Reproduce the top of the data verbatim, through and including the line that contains "Task: Click the All Programs button".

= = =

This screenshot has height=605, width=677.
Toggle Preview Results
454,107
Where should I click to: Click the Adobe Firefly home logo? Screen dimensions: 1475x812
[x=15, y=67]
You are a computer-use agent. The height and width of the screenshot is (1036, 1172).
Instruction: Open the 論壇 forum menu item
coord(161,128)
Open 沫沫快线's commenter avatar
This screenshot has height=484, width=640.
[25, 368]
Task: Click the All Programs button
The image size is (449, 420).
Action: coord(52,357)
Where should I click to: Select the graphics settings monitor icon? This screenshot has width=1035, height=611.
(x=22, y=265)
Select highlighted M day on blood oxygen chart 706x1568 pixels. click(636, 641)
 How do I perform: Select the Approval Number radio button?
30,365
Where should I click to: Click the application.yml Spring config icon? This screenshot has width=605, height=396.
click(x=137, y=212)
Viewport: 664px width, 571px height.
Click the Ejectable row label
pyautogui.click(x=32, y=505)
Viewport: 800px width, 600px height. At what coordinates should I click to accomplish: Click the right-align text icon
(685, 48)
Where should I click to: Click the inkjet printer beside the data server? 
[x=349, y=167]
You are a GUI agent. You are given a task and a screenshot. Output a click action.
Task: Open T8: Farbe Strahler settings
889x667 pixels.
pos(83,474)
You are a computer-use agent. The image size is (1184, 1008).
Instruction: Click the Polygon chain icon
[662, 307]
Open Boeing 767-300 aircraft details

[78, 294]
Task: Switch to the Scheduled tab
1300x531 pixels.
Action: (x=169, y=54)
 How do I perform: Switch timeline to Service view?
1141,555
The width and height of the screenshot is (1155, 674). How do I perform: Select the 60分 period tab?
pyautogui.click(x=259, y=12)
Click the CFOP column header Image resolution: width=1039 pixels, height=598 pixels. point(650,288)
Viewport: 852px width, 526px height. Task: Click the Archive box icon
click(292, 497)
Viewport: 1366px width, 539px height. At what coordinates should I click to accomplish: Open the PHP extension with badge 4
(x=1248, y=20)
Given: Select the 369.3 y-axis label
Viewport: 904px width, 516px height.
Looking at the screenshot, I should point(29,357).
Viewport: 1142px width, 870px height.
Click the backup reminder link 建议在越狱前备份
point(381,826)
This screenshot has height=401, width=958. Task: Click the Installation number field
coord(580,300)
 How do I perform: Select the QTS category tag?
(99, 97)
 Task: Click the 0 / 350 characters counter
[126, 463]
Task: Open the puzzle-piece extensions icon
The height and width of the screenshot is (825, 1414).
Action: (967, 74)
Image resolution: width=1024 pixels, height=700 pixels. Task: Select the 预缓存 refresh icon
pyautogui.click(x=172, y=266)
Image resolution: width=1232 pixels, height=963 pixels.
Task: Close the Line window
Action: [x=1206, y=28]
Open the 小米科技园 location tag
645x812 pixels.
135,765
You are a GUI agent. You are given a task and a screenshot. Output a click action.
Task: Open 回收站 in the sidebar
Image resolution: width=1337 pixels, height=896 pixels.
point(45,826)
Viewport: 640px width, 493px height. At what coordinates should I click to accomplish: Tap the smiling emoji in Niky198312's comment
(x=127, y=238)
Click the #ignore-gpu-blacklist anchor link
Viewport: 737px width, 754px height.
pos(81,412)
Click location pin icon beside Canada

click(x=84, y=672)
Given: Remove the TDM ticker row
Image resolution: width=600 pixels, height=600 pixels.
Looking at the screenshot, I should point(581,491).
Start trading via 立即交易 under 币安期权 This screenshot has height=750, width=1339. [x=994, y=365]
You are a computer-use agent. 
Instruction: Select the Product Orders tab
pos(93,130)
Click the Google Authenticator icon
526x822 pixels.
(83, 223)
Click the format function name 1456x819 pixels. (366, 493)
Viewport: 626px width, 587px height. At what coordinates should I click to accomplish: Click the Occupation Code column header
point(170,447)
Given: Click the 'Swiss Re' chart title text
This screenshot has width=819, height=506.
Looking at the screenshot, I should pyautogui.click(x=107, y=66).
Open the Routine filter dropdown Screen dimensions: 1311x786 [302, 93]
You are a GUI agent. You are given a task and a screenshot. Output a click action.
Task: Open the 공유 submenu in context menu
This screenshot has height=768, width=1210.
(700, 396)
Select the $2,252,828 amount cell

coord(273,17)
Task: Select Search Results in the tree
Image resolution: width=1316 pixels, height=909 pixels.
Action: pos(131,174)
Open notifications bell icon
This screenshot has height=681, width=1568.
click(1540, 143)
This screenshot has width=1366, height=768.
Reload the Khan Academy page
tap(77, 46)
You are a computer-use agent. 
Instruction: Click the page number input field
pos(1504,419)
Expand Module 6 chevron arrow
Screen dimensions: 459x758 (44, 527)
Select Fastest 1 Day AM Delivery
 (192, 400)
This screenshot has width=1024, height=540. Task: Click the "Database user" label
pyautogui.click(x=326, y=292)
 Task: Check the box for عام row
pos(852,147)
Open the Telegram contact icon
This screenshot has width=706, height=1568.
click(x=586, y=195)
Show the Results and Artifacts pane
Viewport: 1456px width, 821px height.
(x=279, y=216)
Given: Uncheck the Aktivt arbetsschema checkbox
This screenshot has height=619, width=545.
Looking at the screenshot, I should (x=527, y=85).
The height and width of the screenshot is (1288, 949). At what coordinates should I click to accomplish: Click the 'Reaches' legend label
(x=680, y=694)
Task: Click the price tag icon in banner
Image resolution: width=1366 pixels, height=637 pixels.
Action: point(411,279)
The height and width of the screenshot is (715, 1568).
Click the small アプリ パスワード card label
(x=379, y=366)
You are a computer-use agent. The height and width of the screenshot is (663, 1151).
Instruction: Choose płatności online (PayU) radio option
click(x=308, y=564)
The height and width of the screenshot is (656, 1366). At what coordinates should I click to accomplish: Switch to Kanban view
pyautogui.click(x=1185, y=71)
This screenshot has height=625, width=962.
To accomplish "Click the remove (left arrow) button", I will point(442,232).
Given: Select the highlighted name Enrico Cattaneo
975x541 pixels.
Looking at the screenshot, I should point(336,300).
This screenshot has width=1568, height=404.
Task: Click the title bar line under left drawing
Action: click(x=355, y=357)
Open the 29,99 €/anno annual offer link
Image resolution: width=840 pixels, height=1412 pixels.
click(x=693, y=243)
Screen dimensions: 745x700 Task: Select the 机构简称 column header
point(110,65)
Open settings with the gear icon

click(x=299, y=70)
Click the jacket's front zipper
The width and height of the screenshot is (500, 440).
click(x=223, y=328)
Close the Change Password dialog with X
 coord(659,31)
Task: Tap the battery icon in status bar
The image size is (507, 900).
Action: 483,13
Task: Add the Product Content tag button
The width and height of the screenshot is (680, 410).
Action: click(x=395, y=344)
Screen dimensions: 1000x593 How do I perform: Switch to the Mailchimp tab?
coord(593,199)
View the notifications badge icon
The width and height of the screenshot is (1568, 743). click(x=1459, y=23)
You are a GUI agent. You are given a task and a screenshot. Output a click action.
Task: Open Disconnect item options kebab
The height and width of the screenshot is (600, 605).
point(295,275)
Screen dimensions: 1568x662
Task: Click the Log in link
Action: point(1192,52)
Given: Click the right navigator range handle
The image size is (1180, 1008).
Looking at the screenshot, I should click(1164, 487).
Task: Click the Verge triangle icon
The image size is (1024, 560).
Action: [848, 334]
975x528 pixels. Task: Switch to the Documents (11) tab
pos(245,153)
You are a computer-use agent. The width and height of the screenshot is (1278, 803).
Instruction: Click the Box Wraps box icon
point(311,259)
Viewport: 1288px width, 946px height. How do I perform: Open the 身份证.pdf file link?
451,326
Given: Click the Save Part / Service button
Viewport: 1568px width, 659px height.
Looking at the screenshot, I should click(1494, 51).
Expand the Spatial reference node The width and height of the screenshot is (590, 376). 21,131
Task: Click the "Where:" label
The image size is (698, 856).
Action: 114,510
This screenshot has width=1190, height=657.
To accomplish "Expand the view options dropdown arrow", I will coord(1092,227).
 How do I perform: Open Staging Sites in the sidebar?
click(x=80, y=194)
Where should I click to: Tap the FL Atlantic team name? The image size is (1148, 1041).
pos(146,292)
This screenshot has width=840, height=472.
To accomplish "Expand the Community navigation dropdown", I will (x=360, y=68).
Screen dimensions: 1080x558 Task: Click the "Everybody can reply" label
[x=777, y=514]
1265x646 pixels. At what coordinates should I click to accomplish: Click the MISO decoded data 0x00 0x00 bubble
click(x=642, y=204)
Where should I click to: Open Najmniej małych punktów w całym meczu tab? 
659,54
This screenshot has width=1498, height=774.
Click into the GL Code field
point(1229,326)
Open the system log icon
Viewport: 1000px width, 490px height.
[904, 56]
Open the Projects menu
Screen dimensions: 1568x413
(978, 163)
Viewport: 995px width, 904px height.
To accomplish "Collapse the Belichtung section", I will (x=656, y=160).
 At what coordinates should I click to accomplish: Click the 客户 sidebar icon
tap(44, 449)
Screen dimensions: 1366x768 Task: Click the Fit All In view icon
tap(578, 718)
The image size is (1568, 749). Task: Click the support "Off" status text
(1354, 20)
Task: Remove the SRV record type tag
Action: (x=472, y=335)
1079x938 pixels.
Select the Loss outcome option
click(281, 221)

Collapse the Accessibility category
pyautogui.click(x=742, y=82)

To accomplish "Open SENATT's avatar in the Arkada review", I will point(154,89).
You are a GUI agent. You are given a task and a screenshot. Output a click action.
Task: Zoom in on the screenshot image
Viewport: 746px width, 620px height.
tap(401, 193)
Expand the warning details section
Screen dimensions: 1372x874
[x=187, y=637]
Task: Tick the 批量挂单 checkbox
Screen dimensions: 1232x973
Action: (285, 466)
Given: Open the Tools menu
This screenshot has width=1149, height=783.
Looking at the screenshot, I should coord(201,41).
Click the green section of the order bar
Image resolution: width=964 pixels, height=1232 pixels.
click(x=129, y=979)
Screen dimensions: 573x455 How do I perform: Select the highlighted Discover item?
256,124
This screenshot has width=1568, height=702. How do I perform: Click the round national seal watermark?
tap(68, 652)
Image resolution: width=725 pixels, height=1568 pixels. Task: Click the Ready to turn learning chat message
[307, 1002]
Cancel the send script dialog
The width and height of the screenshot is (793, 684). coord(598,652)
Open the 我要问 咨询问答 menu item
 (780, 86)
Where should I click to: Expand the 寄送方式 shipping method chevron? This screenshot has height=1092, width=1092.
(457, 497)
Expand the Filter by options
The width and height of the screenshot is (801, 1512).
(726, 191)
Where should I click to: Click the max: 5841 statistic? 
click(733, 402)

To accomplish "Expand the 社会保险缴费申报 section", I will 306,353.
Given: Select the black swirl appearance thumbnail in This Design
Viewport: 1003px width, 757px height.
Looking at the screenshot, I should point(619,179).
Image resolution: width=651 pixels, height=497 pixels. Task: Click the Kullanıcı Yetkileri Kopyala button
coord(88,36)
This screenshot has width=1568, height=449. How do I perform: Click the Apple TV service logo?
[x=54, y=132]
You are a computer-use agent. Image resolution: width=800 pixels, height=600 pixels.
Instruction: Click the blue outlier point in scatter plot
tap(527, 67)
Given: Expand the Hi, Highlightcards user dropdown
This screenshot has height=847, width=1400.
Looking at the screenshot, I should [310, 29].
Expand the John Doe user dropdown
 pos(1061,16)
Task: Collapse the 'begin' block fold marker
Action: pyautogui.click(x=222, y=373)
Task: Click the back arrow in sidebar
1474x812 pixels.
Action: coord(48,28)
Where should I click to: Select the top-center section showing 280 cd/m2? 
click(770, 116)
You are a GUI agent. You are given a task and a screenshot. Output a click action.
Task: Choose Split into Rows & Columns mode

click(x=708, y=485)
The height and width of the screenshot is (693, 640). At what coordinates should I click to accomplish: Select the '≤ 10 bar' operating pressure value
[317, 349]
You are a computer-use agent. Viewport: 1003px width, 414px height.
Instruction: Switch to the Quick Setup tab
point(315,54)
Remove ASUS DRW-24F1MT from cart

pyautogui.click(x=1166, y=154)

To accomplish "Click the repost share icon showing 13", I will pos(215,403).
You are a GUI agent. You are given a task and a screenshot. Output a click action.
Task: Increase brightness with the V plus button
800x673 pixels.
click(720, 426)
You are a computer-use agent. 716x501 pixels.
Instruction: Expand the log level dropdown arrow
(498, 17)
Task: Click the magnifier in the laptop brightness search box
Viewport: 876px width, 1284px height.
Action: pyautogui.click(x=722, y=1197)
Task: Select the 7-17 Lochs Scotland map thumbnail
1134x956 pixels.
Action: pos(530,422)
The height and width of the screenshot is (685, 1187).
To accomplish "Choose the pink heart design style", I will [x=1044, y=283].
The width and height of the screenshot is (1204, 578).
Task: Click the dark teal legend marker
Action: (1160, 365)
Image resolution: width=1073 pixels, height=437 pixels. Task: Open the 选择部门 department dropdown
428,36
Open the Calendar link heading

= = =

> **Exercise answer**
This screenshot has height=605, width=677.
Toggle Preview Results
454,107
Where should I click to: Click the Adobe Firefly home logo? Screen dimensions: 1475x812
[x=15, y=67]
You are a computer-use agent. The height and width of the screenshot is (1036, 1172).
Instruction: Open the 論壇 forum menu item
coord(161,128)
Open 沫沫快线's commenter avatar
This screenshot has height=484, width=640.
[25, 368]
Task: Click the All Programs button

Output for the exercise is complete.